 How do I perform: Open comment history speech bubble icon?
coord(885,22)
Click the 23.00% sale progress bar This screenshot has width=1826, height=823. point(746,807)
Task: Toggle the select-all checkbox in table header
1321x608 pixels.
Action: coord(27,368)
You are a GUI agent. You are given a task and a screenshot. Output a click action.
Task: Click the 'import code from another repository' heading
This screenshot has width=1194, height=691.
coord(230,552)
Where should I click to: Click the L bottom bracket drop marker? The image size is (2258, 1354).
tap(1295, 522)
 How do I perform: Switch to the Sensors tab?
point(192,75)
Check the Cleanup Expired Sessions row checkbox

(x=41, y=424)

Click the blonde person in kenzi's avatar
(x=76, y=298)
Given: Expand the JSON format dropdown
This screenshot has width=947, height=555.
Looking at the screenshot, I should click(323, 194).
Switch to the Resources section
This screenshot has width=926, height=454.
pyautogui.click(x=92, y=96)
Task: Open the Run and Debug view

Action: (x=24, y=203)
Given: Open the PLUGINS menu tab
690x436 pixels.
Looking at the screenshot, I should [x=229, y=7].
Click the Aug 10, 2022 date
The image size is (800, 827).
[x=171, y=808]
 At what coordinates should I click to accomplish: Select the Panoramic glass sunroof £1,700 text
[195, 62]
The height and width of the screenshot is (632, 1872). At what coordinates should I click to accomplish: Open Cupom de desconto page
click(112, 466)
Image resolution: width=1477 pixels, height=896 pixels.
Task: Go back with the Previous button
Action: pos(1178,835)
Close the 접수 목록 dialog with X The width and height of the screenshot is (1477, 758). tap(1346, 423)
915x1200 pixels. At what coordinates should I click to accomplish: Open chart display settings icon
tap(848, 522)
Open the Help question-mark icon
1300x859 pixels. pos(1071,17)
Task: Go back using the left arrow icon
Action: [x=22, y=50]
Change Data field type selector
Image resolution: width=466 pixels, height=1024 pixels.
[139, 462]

* * * * *

→ WHAT IS NEEDED: What belongs in the answer is the line with "Close the 접수" plus every later line of the listing, copied word for word and nothing besides.

→ RESULT OF THE TASK:
Close the 접수 목록 dialog with X The width and height of the screenshot is (1477, 758). tap(1346, 423)
915x1200 pixels. At what coordinates should I click to accomplish: Open chart display settings icon
tap(848, 522)
Open the Help question-mark icon
1300x859 pixels. pos(1071,17)
Task: Go back using the left arrow icon
Action: [x=22, y=50]
Change Data field type selector
Image resolution: width=466 pixels, height=1024 pixels.
[139, 462]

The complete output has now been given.